In order to find good weights and have a high accuracy we need to train our model. Fill in missing parts of the function `logistic_regression_train()`.

The function first initializes the weights according to a gaussian distribution. In each iteration, you should find the gradient using `gradient_logistic` and take a gradient step using these weights. Given that $\eta$ is the learning rate, recall that a gradient step is: $$ \wb^{[t + 1]}  = \wb^{[t]} - \eta \nabla R(\wb^{[t]}) $$

The `loss`, `plot` and `print_every` parameters affect the way the loss is printed and the predictions are displayed. You do not need to modify these parts.


In [8]:
def logistic_regression_train(data, labels, max_iters=10, lr=0.001, 
                              print_period=100, plot_period=1000):
    """ Training function for binary class logistic regression. 
    
    Args:
        data (np.array): Dataset of shape (N, D).
        labels (np.array): Labels of shape (N, ).
        max_iters (integer): Maximum number of iterations. Default:10
        lr (integer): The learning rate of  the gradient step. Default:0.001
        print_period (int): Num. iterations to print current loss. 
            If 0, never printed.
        plot_period (int): Num. iterations to plot current predictions.
            If 0, never plotted.
    Returns:
        np.array: weights of shape(D, )
    """
    #initialize weights randomly according to gaussian distribution
    weights = np.random.normal(0., 0.1, [data.shape[1],])
    for it in range(max_iters):
        ########## write your code here: find gradient and do a gradient step
        gradient = gradient_logistic(data, labels, weights)
        weights = weights - (lr * gradient)
        ##################################
        predictions = logistic_regression_classify(data, weights)
        if print_period and it % print_period == 0:
                print('loss at iteration', it, ":", loss_logistic(data, labels, weights))
        if plot_period and it % plot_period == 0:
            fig = helpers.visualize_predictions(data=data, labels_gt=labels, labels_pred=predictions)
            plt.title("iteration "+ str(it))
        if accuracy(labels, predictions) == 1:
            break
    fig = helpers.visualize_predictions(data=data, labels_gt=labels, labels_pred=predictions)
    plt.title("iteration "+ str(it))
    return weights

Run the code below to see your training in action. What do you observe? Try playing with the learning rate and number of max iterations.

In [9]:
weights = logistic_regression_train(data_train, labels_train, max_iters=201, lr=1e-2, print_period=50, plot_period=3000)
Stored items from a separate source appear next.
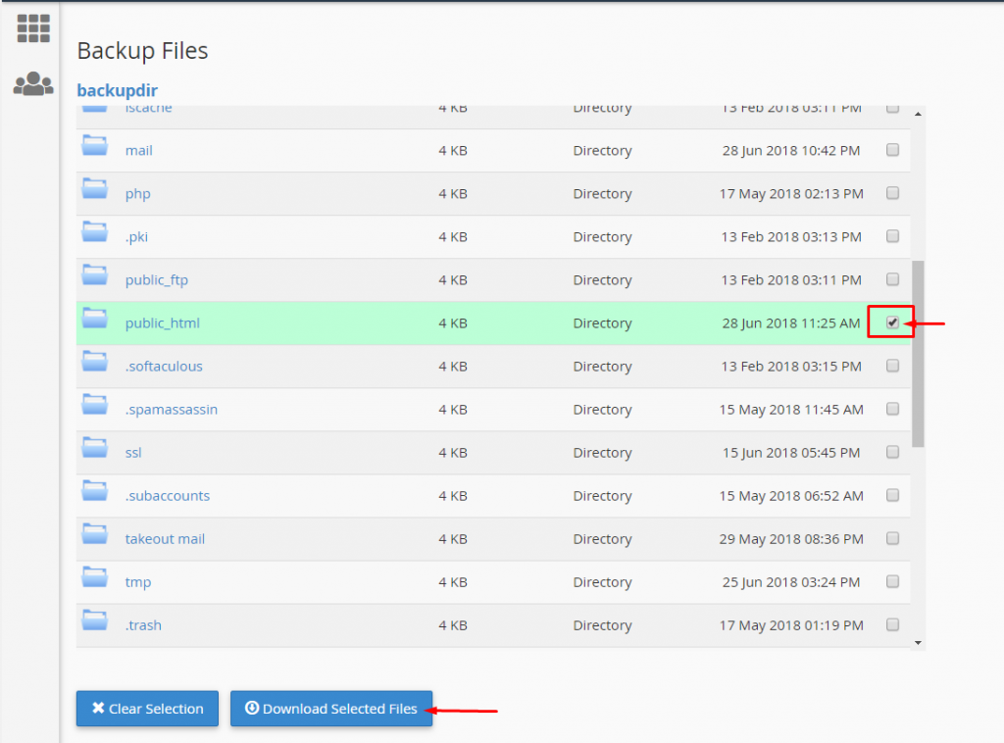Click the folder icon beside php

tap(94, 190)
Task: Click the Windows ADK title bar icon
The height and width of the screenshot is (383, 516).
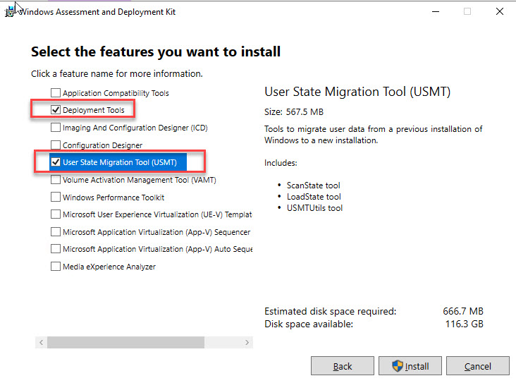Action: [x=8, y=11]
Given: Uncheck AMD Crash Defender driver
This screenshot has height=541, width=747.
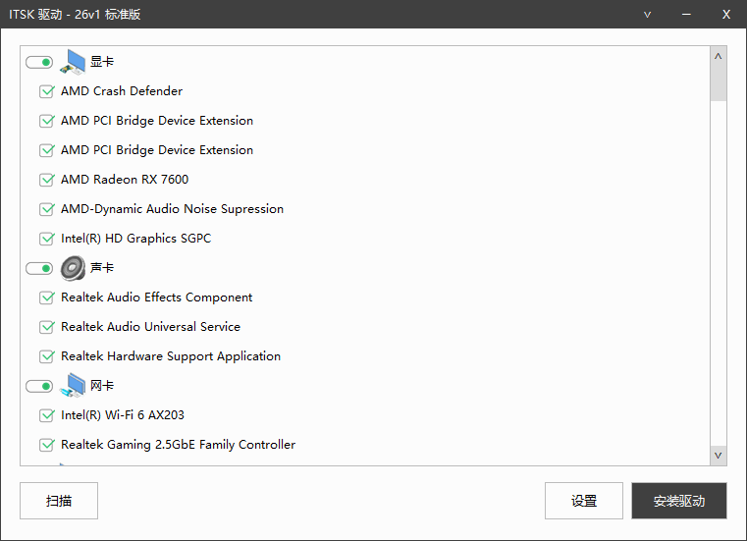Looking at the screenshot, I should click(x=46, y=91).
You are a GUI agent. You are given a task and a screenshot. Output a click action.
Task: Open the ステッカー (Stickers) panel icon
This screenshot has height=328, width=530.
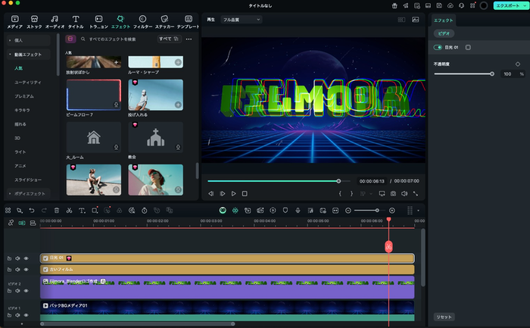[x=164, y=20]
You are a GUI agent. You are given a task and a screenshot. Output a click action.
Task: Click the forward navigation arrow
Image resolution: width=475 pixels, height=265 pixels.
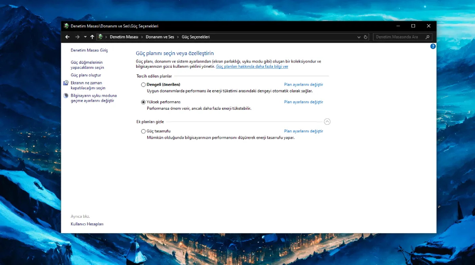point(77,37)
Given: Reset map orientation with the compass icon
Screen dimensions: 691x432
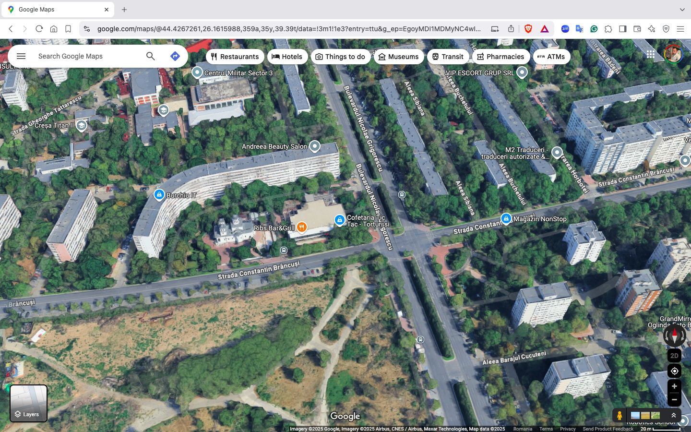Looking at the screenshot, I should point(674,336).
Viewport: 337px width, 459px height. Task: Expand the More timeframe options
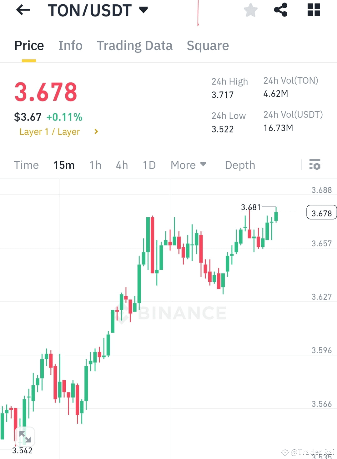click(188, 165)
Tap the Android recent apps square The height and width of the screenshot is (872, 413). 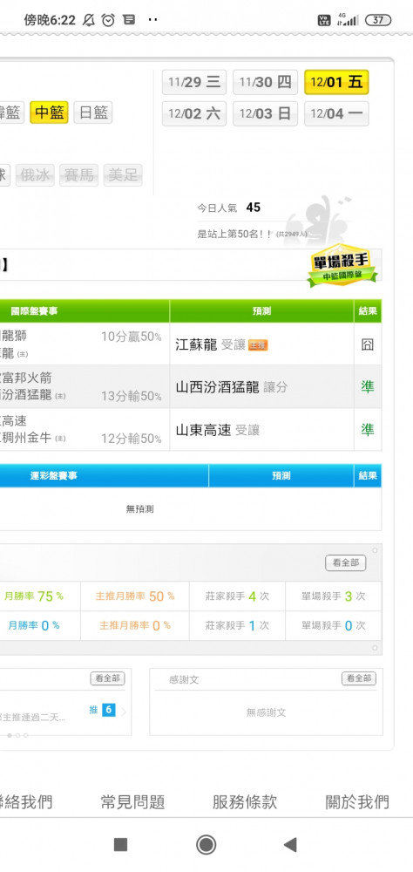[x=120, y=844]
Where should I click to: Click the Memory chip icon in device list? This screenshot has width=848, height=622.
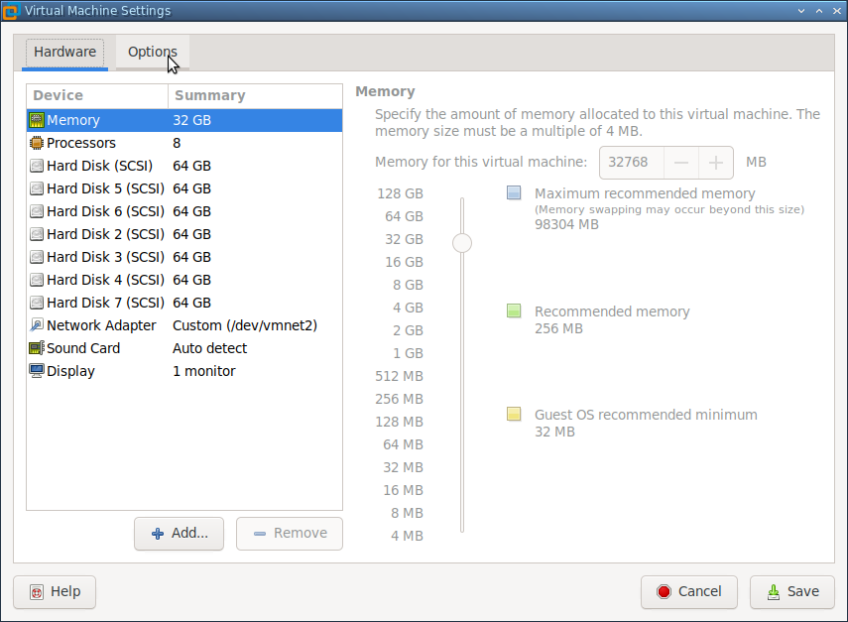37,120
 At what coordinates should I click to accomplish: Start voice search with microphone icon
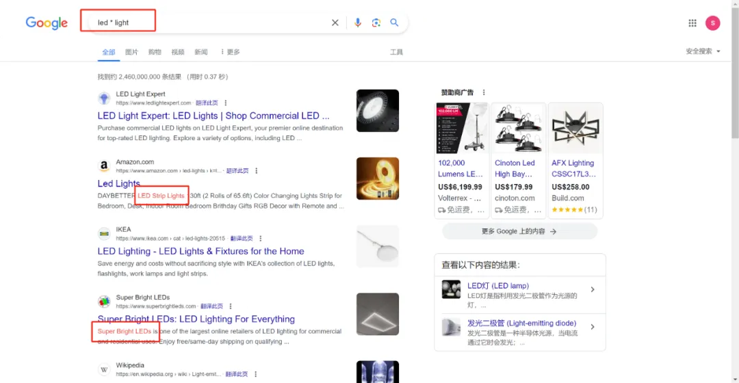coord(357,23)
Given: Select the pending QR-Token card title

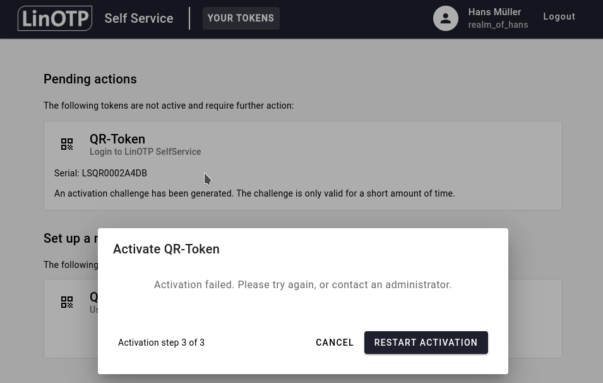Looking at the screenshot, I should coord(117,139).
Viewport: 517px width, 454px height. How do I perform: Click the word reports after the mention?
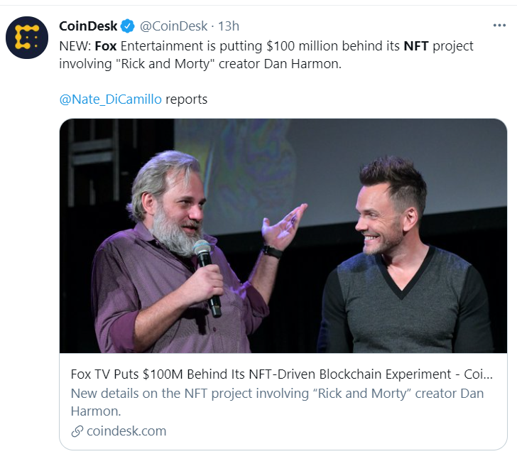click(186, 99)
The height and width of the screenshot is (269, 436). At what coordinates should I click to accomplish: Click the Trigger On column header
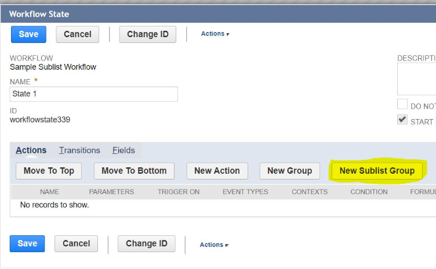coord(179,192)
loss at iteration 0 : 118.30493821407718


<IPython.core.display.Javascript object>

loss at iteration 50 : 5.105675414275735
loss at iteration 100 : 4.869906599863517
loss at iteration 150 : 4.782551799857658
loss at iteration 200 : 4.704680164809081


<IPython.core.display.Javascript object>

In [10]:
predictions = logistic_regression_classify(data_test, weights)
fig = helpers.visualize_predictions(data=data_test, labels_gt=labels_test, labels_pred=predictions)
plt.title("test result")
print("Accuracy is", accuracy(labels_test, predictions))

<IPython.core.display.Javascript object>

Accuracy is 1.0


Now that we have classified two classes, we can move on to multi-class logistic regression.
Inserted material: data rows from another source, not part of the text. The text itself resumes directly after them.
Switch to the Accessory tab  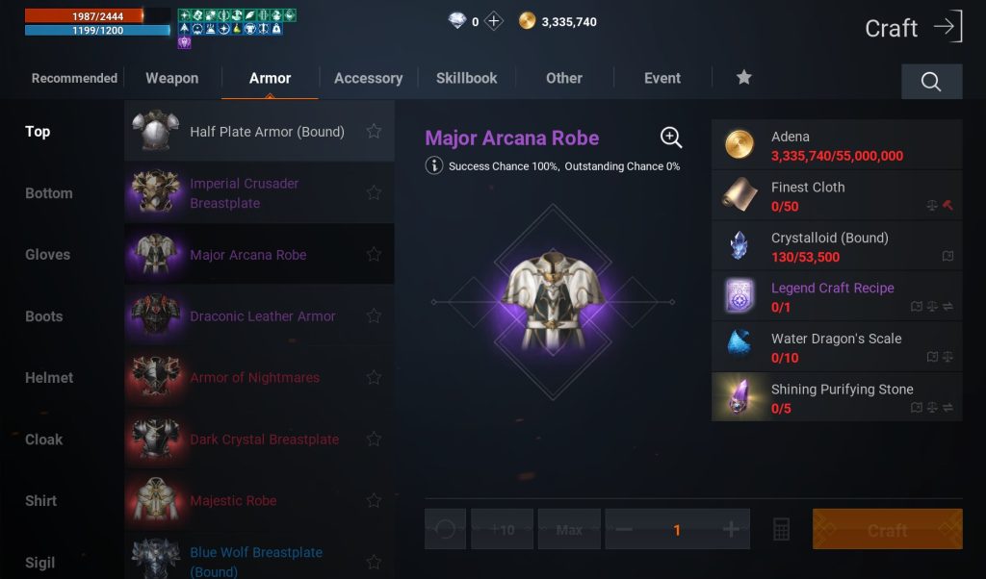(x=369, y=79)
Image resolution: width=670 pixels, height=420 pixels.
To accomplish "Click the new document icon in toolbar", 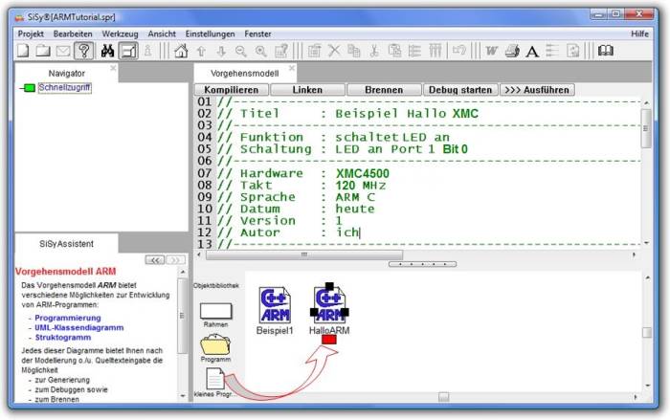I will [23, 51].
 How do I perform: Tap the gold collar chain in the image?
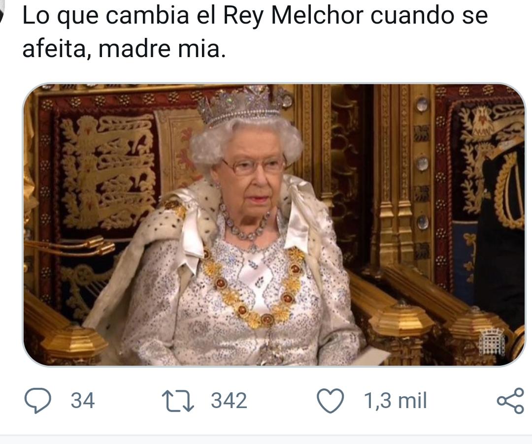[x=255, y=285]
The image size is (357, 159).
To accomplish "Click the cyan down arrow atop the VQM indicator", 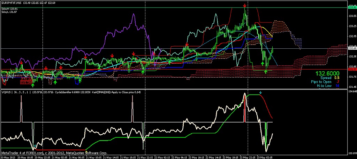I will click(x=260, y=93).
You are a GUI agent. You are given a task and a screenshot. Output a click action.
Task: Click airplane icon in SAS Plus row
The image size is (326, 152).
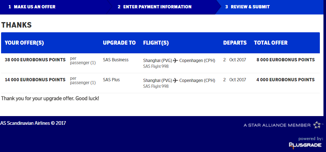click(x=176, y=80)
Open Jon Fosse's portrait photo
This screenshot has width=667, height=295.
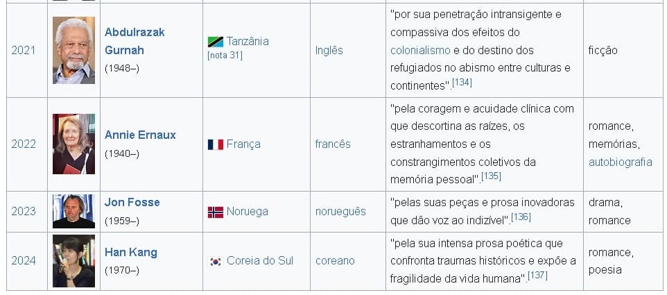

# 3 Multi-Class Logistic Regression

Load the synthetic data by running the code segment below. We will use this dataset for now as it is easy to work with.
Our data is:

 - data: $\Xb \in \real^{N \times 3}$, $\forall \xb_i \in \Xb: \xb_i \in \real^{3}$ (2 features + the bias)
 - labels: $\Yb \in \real^{N \times C}$, $\forall \yb_i \in \Yb: \yb_i$  is a one-hot encoding of the label of a data sample, e.g. $\yb_i = [0, 0, 1]$ if $\xb_i$ is class $2$. $C$ is number of classes.

In [11]:
data_multi, labels_multi = helpers.load_dataset_synth(addbias=True)
fig = helpers.scatter2d_multiclass(data_multi, helpers.onehot_to_label(labels_multi), fig=None, fig_size=None, color_map=None,
                         legend=True, legend_map=None, grid=False, show=False)

num_samples = data_multi.shape[0]

fraction_train = 0.8
np.random.seed(0)
rinds = np.random.permutation(num_samples)
data_train = data_multi[rinds[:int(num_samples * fraction_train)]] 
labels_train = labels_multi[rinds[:int(num_samples * fraction_train)]]  

data_test = data_multi[rinds[int(num_samples * fraction_train):]] 
labels_test= labels_multi[rinds[int(num_samples * fraction_train):]]  

<IPython.core.display.Javascript object>

## 3.1 A short introduction 

Multi class logistic regression is an extention to binary logistic regression.

Let us consider logistic regression for C classes. We keep our weights in a weight matrix $\mathbf{W}$, where every column is $\wb_{(k)}$ for class $k$. Therefore, for every class $k$, we learn a separate $\wb_{(k)}$ during training. The weights matrix will be of size $(3 \times C)$.

The generalized probabilities for logistic regression is
$$\hat{y}^{(k)}(\xb_i) = P(y_i=k|\xb_i, \mathbf{W}) = \frac{e^{\xb_i^\top\cdot \wb_{(k)}}}{\sum_j^C e^{\xb_i^\top\cdot \wb_{(j)}}}$$ 
which is called the softmax function! Let us denote this function by $f_\text{softmax}$.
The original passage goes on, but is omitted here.